### EXERCISE REQUIREMENTS
1 – Copy word for word the part of the blog post that opens with the words containing "Leave me some" and closes with "Sax, for real.".
2 – Pick up the blog post after its last sentence and write what comes next.

### TEXT SECTION
........
Speaking of shells, it's time for the interactive segment of the blog. A good friend of mine has been invited to be in the wedding party of a wedding. The crew is unifying their funds to purchase a gift that for the strict reason that I'm not exactly sure who reads this blog specifically, I won't disclose here. The gift, while a beautiful gesture, is kind of superfluous and expensive, and likely won't be used more than once by the happy couple, kind of like a DVD of Spiderman 3... once is enough.

This brings me to a thought that has been tickling my fancy for a couple of days. At the risk of screwing myself out of future wedding invitations and any chance normalcy in the gift department of my own nuptials, should I ever tie the knot.

What are some equally weird and awkward gifts that still qualify as gifts but are not necessarily wanted in the traditional bridal registry. I was thinking of things like a mailbox, his and hers bowling shoes, a crate of the bride's favorite condiment, i.e. mustard, a gift certificate to a bridal boutique now that the big day is over, a free 60 day trial of, 2 day passes to Sesame Place, and the recent relevelation of Spiderman 3 on DVD (blueray if I really like them). I could honestly list my random gift musings all day, but I'd love to hear yours along the same vein. Remember, I'll likely remember these when your big day rolls along.

Leave me some comments, I look forward to reading them.

Advice of the Day: Pilfer a listen of Bill Evans' new exploration "Van's Joint." Strength in the Sax, for real.

Song of the Day: This Beautiful Life-The Dear Hunter
Jazz Song of the Day: Dark Prince-Trio of Doom (I doubt he reads this, but considerable thanks to Tyler Gentlecore for putting Tony Williams on my mind of late.)

Thursday, July 21, 2011

Playing Time Against My Troubles

I may or may not be melting as I type this. Even nestled in the cozy catacombs of my unlit basement (coincidentally listening to the Miles track that provides the namesake of this blog) the sun's relentless rays appear to be on the hunt. While being as cool as Miles Davis is indeed impossible, I was hoping he could at least drop me down a few degrees. It doesn't appear to be working.
I digress.
........
### GIVEN DATA
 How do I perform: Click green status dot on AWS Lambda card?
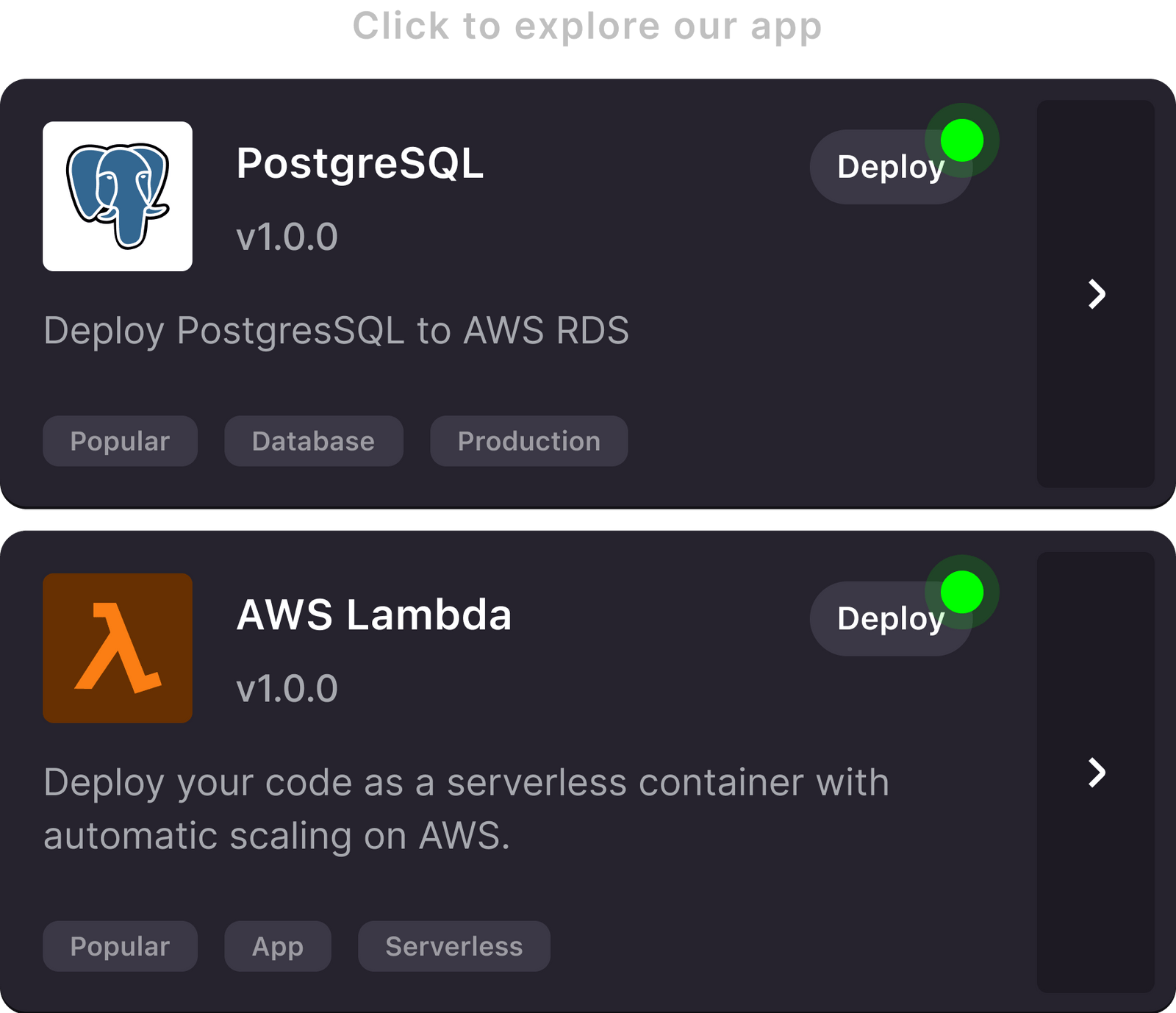point(961,592)
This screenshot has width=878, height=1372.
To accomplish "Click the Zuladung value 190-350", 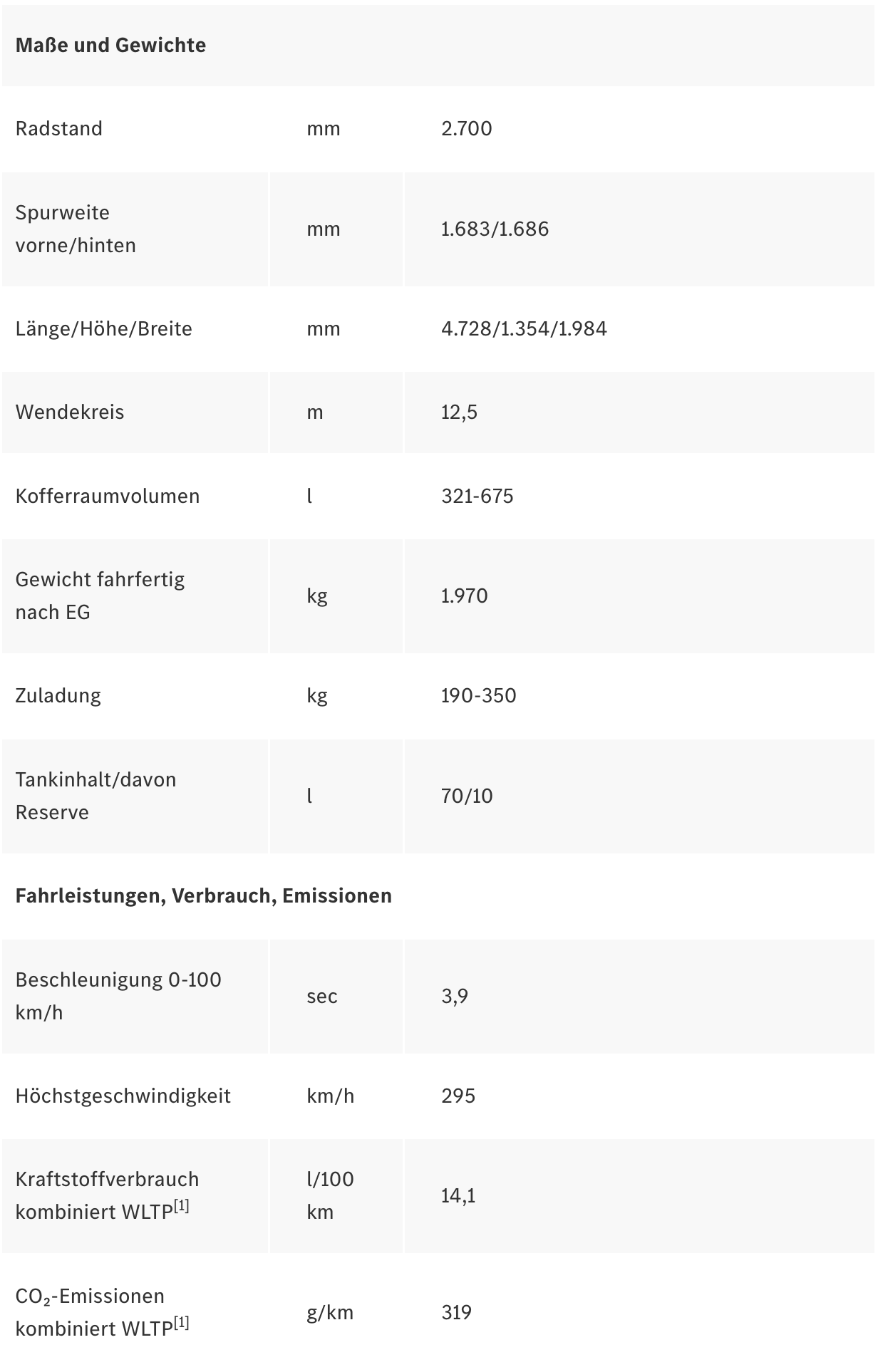I will pos(479,695).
........
### RESULTS OF THE EXERCISE
1 –
Leave me some comments, I look forward to reading them.

Advice of the Day: Pilfer a listen of Bill Evans' new exploration "Van's Joint." Strength in the Sax, for real.

2 –
This, if I recall, is the first, and likely last, truly anticipated blog post as it will center around the Stockhausen family gathering and the great honor and pleasure to be a part of last weekend. Unfortunately, I entered the scene just as Sean Taylor was leaving to handle some business. I know that there have been a few time in this thing where I go a little hard on Sean because simply sometimes it just can't be helped. However, in all seriousness, I can think of no man I know who works harder at what he loves to do and does a better job with it. I can't respect Sean Taylor enough and I'm proud to consider him a dear friend.
For the second time in about three posts, "enough with the sentimental stuff."
I entered the place and the jam session was already in full swing. I can think of few better ways to enter a space than to be immediately wrapped in the embrace of casual live music. It brings about the desire for reflection in me, a feeling I always embrace.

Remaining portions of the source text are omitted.